NEW YORK (TheStreet) -- Apple's (AAPL) iPhone 5 is on track to be the fastest selling smartphone ever -- a record 2 million phones sold on the first day of pre-order last Friday -- but for wireless carriers like AT&T (T) and Verizon (VZ), the launch will serve as a key test. Are carrier stocks to remain reliable long-term, dividend-paying investments, or are they on their way to becoming trading vehicles timed to smartphone launch cycle dynamics?
Apple's newest smartphone may disrupt a strong earnings environment for wireless carriers, exposing the recent strength of AT&T and Verizon (VZ) to be driven by cyclical factors as opposed to sustainable strength. At the forefront of investor concern are subsidies that the carriers pay to Apple to sell new phones at a palatable price for consumers.
In the past, new iPhone launches have been a profit-draining proposition because carriers pay as much as $500 a phone in subsidies.

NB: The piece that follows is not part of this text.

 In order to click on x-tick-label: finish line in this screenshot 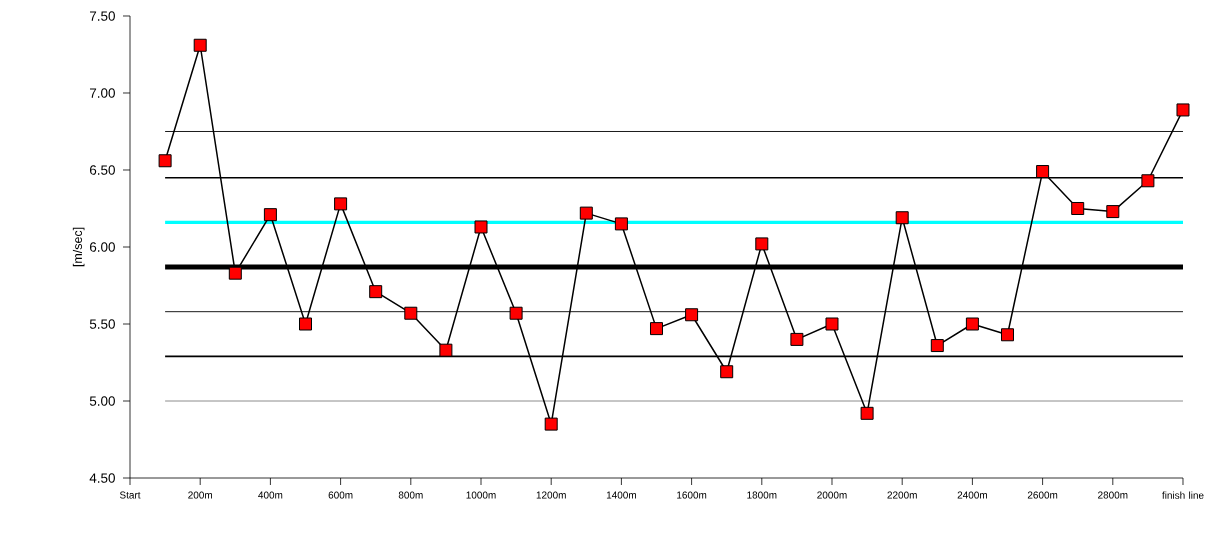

Currently, Apple is challenging a record high share price of $700 on expectations of the new phone, while wireless carriers AT&T and Verizon (VZ) sit near one-year highs. Blockbuster iPhone 5 sales could drive Apple shares, according to analysts, while carriers may be negatively impacted by subsidies in the near-term.Already, analysts are warning that iPhone 5 subsidies may have a negative earnings impact on AT&T and Verizon, with the prospect that swarms of subsidized new users and phone upgrades hit at profitability into 2013. Meanwhile, amid iPhone 5 pandemonium and expectations that the LTE-enabled device will pull consumers to top networks and potentially away from struggling players like Sprint (S), it's the latter who may be buffeted from earnings wrecking subsidies. "We continue to believe that Sprint will capture its fair share of iPhone sales, while its upgrade and churn rates are likely to see smaller swings in part because Sprint has not seen as much benefit over the last two quarters as AT&T and Verizon," writes Shing Yin, an analyst with Guggenheim Securities in a recent note to clients. Because upgrades and new subscribers from other networks -- the so-called "churn" -- are likely biggest at AT&T and Verizon, Yin sees current profit margin expectations at risk. "We believe strong wireless margins have been a major driver of AT&T's and Verizon's outperformance since [the first quarter]; if margins dip significantly, we believe both stocks could give back some of their recent gains," the analyst notes. On Monday, AT&T said it set weekend sales records on the launch of the iPhone 5. "Customers ordered more iPhones from AT&T than any previous model both on its first day of preorders and over the weekend," said AT&T in a press release. The two million iPhone 5 orders already in will begin to be delivered on Sept. 21. Apple's sooner than-expected iPhone 5 launch date and shipments are a key theme for lowered expectations on the Wall Street in assessing third quarter carrier earnings. On Friday, Stifel Nicolaus analyst Christopher King cut his buy ratings on AT&T and Verizon as a result of iPhone 5 shipments in the quarter, which ends on Sept 30. "[We] believe potential downside to earnings estimates exist as we enter into the back half of the year," writes King, who estimates AT&T's wireless service margins may fall by 12.6% by year-end, while Verizon's may fall by 5.3%.